مَا لَمْ يُحْدِثْ(selama
ia tidak berhadats) kalimat ini menunjukkan
bahwa hadats
membatalkan semua itu meskipun ia masih tetap duduk di masjid. Dari sini diketahui pula bahwa berhadats di masjid lebih berat
daripada membuang dahak,6 sebab membuang dahak telah disebutkan
kafarat (tebusan)nya sedangkan berhadats tidak disebutkan kafaratnya. Bahkan
pelakunya tidak mendapatkan permohonan ampunan dari para malaikat. Sedangkan doa para malaikat sangat mungkin untuk dikabulkan, berdasarkan firman Allah, "Dan mereka tiada memberi syafa'at melainkan kepada orang yang diridhai Allah." (Qs. Al Anbiyaa': 28). Adapun
faidah hadits ini aka disebutkan pada bab "orang yang duduk menunggu
shalat."
6 Masalah ini perlu dijelaskan secara mendetail; apabila yang dimaksud
dengan hadats adalah kemaksiatan atau
bid'ah maka apa yang dikatakan oleh Ibnu Hajar cukup beralasan. Namun bila yang dimaksud dengan hadats adalah kentut atau yang sepertinya
diantara hal-hal yang merusak wudhu selain
kencing dan yang sepertinya, maka apa yang dikatakan oleh beliau kurang tepat. Untuk itu yang benar adalah bolehnya hal tersebut atau
tidak disukai namun tidak mencapai
derajat haram, meskipun karenanya ia tidak mendapatkan shalawat (doa) para
malaikat. Kemungkinan kedua ini didukung oleh keterangan yang disebutkan oleh
Ibnu Hajar ketika menjelaskan
hadits no. 477.
E. Analisa Konteks Kekinian
Kini
manusia telah banyak menyibukkan diri dengan urusan dunia. Hampir seluruh
waktunya habis untuk melakukan aktivitas duniawi. Sedikit sekali waktu yang
digunakan untuk beribadah, untuk mendekatkan diri kepada Allah. Dalam
melaksanakan ibadah sholat di masjid sekalipun, seusai salam, sebagian besar
orang langsung beranjak dari tempatnya. Setidaknya ini lebih baik dari mereka
yang tidak sholat di masjid bahkan tidak sholat, begitu mungkin argumennya.
Ini
menunjukkan bahwa sudah minim sekali kesadaran menginfakkan waktu untuk Allah.
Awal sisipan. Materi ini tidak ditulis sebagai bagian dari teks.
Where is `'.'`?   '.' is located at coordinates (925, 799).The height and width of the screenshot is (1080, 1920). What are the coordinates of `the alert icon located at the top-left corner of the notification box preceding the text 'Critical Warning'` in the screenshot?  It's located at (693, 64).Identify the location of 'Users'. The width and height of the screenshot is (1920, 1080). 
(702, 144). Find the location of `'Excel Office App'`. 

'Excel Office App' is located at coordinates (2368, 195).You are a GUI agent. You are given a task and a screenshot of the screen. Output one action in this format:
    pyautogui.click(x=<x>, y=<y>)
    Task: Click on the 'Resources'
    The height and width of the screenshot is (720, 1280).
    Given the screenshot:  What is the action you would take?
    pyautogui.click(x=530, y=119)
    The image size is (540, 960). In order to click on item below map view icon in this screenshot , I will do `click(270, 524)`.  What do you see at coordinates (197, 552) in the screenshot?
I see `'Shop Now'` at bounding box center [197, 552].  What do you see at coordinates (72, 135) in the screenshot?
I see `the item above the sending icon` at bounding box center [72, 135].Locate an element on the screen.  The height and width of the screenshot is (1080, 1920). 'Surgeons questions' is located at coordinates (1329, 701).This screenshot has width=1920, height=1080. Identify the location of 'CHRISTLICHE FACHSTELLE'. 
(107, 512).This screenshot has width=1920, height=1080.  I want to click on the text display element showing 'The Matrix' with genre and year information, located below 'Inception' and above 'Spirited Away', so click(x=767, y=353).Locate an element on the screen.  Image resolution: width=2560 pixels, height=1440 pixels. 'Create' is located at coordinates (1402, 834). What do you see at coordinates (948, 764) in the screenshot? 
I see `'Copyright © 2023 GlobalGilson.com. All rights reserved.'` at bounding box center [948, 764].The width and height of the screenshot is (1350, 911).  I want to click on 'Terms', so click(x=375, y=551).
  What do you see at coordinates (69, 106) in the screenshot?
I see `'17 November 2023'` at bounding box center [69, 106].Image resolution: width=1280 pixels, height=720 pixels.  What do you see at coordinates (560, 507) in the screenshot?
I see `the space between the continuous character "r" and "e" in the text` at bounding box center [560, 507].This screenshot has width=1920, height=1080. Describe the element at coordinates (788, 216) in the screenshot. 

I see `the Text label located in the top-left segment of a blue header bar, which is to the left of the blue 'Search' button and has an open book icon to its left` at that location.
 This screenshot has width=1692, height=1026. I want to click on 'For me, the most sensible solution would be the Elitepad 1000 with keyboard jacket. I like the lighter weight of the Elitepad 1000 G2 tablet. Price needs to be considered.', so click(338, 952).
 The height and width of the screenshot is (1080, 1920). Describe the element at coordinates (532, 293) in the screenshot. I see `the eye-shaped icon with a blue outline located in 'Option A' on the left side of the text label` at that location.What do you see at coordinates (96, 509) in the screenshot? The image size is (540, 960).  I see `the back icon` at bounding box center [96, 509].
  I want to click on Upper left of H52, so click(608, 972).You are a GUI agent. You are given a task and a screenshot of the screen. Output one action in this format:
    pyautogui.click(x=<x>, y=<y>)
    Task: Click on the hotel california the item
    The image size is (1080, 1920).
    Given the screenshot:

Mobilitas aktivitas duniawi memunculkan mobilitas menjauh dari mendekatkan diri
pada Allah. Karena itu sebagai masyarakat modern sudah saatnya untuk bangkit
dan memperbaiki diri. Sudah saatnya untuk mengambil waktu untuk Allah, karena
menyadari betapa besar balasan dan manfaat yang akan didapatkan.
Malaikat
akan mendoakan mereka. Ketika kita didoakan oleh orang lain, pastilah kita
merasa senang. Terlebih yang mendoakan adalah orang yang sholeh, harapan kita
doa ini akan mustajab. Lantas betapa luar biasa ketika yang mendoakan kita
adalah malaikat, makhluk yang selalu taat kepada Allah.